The future of drones

Your average consumer drone is more of a menace than menacing -- a giant plastic mosquito your neighbor's kid can barely control that keeps getting stuck in your trees. But drone makers have been working on improving their products. The drones of the very near future (and sometimes, of right now) are so capable, it's almost scary.

Photo by: Leslie Gornstein for CNET

They'll pick you up

This Ehang drone is big for a reason: It's meant to carry a person of up to 220 pounds. It charges up in as little as two hours and boasts a flight time of more than 20 minutes.

Photo by: Leslie Gornstein for CXNET

No runway, no problem

The Ehang 184's "fail-safe" system automatically lands if any components malfunction, and can take off and land with one-click control. Oh, there's even a trunk big enough for a 10-inch backpack.

Photo by: Leslie Gornstein for CNET

They'll spy without your help

This is an Ehang Ghost Drone 2.0. It can be programmed to remember its relative position to you and then maintain that distance as you move.

But the coolest feature of this drone isn't even in this picture ...

Photo by: Joshua Goldman/CNET

They'll have VR capability

The company also plans to release a set of VR goggles with head tracking. The result: You can control the drone's camera position just by moving your head.

Photo by: Ehang

They'll think like a person

The Wingsland drone shown here will come with an optional object-avoidance module, so it can fly around things that stand in its way. It's also made of a cool carbon-fiber composite.

Photo by: Leslie Gornstein for CNET

They'll follow you onto social media

Tencent, China largest Internet service portal, recently announced a partnership with Qualcomm and drone-maker Zerotech to launch the Ying drone, a flying robot that's optimized for online sharing.

"This drone allows you to fly around, capture video and then share it directly with social media sites," Qualcomm CEO Steven Mollenkopf said earlier this year.

Photo by: Qualcomm

They'll be perfectly capable of chasing you down

The racing drone scene is an actual thing, and it's only going to get more popular in 2016. This Furious 320 from Walkera can hit a top speed of 75 mph...and record in respectable HD video while it's at it.

Photo by: Leslie Gornstein for CNET

They won't even look like drones anymore

The Belgian-designed Fleye doesn't boast a mind-blowing flight time -- 10 minutes, maybe -- but what it lacks in endurance it makes up for in safety. Its round shape and gridded cage are designed to reduce risk of personal injury. The makers of Fleye call their invention "the world's safest drone."

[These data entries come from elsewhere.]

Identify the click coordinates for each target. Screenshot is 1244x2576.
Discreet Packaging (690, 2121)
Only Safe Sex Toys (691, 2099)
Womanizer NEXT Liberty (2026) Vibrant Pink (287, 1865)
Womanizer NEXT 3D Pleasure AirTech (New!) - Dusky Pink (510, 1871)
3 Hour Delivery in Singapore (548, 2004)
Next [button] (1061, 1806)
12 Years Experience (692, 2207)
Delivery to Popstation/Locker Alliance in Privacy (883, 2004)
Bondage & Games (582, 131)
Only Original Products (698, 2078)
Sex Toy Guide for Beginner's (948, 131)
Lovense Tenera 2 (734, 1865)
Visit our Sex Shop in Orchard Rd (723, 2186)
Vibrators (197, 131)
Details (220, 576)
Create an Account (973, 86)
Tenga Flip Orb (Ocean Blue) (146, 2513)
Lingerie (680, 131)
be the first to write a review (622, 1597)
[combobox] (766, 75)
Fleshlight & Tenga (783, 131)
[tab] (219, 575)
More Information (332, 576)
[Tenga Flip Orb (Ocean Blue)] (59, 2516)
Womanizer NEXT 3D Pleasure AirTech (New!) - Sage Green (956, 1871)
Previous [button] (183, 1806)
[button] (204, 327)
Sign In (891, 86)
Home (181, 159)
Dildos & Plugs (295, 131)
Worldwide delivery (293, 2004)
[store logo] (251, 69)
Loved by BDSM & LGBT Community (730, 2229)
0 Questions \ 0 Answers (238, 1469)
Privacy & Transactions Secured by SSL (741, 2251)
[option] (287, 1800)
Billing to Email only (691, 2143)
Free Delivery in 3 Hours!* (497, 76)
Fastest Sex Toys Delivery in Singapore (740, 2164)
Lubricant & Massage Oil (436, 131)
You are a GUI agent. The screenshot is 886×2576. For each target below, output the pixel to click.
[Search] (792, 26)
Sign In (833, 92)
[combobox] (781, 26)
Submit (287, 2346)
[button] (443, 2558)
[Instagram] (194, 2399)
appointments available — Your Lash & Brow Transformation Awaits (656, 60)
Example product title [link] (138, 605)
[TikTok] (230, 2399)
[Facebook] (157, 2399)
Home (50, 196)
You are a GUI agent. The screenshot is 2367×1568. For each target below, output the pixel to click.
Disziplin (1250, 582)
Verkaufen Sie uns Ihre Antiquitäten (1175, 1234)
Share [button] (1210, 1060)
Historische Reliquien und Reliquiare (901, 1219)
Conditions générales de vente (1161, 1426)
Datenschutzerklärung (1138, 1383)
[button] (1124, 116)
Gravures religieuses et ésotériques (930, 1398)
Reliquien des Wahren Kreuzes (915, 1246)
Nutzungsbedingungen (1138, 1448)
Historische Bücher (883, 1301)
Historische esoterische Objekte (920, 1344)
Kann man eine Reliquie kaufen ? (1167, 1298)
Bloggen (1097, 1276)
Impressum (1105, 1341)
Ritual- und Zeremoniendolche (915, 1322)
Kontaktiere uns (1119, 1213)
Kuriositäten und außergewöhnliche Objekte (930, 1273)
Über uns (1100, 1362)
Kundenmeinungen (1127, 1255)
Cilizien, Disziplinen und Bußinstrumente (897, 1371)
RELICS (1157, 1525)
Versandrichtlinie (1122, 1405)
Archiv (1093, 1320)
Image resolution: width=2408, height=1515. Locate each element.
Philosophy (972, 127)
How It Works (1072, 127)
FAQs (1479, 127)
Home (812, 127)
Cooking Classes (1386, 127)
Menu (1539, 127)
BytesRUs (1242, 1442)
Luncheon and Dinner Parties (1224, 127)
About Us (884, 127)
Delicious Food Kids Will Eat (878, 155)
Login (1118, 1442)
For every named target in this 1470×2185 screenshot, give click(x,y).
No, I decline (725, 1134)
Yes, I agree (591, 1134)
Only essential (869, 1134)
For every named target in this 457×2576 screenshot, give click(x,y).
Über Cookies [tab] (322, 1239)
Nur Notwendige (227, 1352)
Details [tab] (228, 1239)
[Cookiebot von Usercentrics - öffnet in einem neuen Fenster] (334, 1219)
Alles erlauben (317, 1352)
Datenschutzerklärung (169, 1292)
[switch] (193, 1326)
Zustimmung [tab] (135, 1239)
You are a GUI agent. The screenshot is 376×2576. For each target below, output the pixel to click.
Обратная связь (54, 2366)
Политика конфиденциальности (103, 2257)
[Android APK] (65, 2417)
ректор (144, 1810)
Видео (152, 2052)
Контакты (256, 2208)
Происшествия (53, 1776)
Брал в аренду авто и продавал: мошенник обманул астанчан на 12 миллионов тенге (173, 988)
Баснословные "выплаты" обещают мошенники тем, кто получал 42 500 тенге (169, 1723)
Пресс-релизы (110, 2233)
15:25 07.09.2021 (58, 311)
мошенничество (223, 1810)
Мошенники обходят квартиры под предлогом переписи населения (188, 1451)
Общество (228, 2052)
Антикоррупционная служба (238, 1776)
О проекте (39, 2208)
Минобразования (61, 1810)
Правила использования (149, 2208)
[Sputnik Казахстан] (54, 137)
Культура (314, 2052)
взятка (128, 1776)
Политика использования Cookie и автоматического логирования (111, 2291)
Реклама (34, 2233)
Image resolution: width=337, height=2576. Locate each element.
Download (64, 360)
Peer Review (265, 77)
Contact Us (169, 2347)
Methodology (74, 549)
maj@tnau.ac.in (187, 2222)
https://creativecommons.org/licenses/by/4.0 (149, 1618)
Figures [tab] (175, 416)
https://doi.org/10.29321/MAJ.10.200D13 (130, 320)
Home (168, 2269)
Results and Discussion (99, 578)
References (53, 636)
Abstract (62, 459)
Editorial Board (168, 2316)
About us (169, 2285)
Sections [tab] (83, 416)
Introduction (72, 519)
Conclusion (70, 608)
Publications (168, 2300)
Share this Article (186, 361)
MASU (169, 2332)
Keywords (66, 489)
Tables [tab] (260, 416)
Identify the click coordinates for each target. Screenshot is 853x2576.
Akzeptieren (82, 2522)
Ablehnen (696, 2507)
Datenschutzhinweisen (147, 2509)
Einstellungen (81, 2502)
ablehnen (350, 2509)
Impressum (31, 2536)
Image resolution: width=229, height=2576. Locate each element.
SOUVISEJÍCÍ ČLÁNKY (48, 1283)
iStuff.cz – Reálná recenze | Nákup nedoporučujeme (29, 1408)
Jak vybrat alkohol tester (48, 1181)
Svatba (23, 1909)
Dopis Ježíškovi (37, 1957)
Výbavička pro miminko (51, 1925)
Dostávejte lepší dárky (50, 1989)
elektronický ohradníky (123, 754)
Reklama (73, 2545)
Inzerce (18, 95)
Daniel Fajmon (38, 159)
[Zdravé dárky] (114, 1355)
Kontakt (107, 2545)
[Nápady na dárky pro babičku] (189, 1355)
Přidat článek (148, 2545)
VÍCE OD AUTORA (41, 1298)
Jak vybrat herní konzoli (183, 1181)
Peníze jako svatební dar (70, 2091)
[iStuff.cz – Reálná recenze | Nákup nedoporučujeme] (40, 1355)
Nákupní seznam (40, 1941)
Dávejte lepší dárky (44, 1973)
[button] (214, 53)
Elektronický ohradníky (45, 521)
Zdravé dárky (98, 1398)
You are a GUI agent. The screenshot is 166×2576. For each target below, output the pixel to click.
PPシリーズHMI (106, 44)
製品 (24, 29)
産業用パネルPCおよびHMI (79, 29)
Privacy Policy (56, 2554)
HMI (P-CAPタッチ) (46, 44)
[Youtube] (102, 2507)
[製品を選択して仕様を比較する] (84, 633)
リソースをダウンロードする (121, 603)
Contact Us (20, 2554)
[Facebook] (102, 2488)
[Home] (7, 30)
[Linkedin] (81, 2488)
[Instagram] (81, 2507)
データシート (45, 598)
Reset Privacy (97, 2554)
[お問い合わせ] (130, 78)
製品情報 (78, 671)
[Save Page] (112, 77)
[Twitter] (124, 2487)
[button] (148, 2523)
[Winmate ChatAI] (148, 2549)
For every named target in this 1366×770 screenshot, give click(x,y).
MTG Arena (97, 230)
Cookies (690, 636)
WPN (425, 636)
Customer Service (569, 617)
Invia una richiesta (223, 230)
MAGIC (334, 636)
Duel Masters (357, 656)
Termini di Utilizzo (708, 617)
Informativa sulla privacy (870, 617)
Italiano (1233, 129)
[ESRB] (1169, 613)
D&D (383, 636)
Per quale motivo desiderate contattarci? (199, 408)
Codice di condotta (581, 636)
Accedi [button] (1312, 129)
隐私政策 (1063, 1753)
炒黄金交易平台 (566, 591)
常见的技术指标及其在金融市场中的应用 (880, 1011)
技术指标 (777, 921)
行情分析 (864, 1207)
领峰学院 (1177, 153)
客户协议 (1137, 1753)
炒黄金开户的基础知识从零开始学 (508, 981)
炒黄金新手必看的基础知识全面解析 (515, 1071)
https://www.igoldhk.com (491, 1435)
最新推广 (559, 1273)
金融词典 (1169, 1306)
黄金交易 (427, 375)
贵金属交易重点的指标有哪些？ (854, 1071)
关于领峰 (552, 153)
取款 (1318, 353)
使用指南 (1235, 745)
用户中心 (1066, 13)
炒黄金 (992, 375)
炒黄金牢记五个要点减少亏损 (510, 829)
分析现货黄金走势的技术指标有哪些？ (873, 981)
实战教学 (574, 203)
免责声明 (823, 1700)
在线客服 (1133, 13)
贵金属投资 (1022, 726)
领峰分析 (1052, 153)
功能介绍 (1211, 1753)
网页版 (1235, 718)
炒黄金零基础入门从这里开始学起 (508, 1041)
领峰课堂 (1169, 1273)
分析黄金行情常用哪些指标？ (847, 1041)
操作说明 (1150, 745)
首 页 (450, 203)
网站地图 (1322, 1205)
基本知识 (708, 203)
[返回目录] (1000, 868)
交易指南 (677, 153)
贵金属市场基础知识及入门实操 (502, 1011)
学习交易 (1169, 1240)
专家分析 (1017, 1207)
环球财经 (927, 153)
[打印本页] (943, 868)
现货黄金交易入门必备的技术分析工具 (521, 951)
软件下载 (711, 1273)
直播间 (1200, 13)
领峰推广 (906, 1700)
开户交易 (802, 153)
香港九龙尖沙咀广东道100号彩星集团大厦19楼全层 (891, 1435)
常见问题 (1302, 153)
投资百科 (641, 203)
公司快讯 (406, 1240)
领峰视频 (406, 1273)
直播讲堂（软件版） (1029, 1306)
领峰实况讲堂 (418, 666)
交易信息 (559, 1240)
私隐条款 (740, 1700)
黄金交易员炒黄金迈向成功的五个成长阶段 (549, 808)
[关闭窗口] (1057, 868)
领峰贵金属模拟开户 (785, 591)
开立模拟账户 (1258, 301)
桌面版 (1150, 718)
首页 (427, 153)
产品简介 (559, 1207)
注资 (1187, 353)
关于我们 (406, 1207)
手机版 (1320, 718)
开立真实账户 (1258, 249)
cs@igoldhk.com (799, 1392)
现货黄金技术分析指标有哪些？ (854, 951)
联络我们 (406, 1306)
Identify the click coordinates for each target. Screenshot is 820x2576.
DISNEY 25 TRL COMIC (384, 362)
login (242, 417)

Photo by: Leslie Gornstein for CNET

They'll see your pores

Sure, 1080p is really nice-looking. But you know what's four times as nice? 4K. And that's what an increasing number of drones are delivering, albeit at a steep, pro-level price.

Photo by: Leslie Gornstein for CNET

They'll maraud on the high seas

Air drones are so 2015. Think freshwater drones, like this SeaWolf, which can house a GoPro via a front mount. The newest version of the SeaWolf has a waterproof controller built to be used with one hand.

Photo by: Leslie Gornstein for CNET

They'll be harder to lose

This is the Walkera H5 LTE, which has both cellular and GPS capability. You couldn't lose it if you tried.

Photo by: Leslie Gornstein for CNET

They'll know where you are

With GPS capability, a drone can track the location of a person who is, say, trying to run away from a new robot overlord.

Photo by: Leslie Gornstein for CNET

They'll fly much longer

Flight times are a huge challenge for drone makers; it's no fun setting up a flight only to have your drone crash 10 minutes later. But! This is a Walkera hexacopter that can fly for more than an hour, thanks to a GenSmart methanol motor that charges the battery as it flies.

Photo by: Leslie Gornstein for CNET

They'll be besties with your cell phone

Many drones come with companion controllers, but increasingly drones, such as this Ehang Ghostdrone, work with an app designed for everyday smartphones.